ACTIVITY » Copy each line of the records that holds the string "Output".

ENTRIES PROVIDED »
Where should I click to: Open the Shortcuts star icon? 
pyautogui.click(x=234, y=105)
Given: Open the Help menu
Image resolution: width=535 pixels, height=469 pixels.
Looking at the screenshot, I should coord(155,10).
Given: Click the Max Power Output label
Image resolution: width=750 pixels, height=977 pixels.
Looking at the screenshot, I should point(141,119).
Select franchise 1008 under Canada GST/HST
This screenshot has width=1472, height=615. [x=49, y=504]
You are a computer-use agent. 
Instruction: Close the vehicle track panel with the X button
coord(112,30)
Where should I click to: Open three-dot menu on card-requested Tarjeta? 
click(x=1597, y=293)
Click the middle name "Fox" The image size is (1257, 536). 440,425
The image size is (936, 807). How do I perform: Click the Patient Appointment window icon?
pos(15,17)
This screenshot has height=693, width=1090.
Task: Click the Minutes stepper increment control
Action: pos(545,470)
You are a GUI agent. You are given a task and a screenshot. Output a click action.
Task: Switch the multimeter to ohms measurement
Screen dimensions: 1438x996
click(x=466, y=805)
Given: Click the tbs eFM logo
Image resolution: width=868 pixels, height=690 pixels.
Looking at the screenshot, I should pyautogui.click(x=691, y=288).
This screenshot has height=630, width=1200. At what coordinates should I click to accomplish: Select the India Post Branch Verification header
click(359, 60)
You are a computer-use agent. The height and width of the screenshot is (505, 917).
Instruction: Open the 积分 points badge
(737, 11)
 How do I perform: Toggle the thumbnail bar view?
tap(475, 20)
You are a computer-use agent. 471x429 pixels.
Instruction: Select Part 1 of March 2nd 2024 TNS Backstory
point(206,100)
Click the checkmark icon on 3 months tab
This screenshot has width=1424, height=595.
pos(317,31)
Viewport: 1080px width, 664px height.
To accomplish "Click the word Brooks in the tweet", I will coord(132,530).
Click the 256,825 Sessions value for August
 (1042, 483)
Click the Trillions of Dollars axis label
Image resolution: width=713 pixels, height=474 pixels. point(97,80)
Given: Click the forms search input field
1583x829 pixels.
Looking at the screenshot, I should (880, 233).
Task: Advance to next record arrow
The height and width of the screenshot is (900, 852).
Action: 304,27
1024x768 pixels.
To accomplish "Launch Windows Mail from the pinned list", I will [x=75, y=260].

SOLUTION TO THE EXERCISE »
Given: Click the Max Power Output label
You are a GUI agent. You are given a task and a screenshot. Output a click action.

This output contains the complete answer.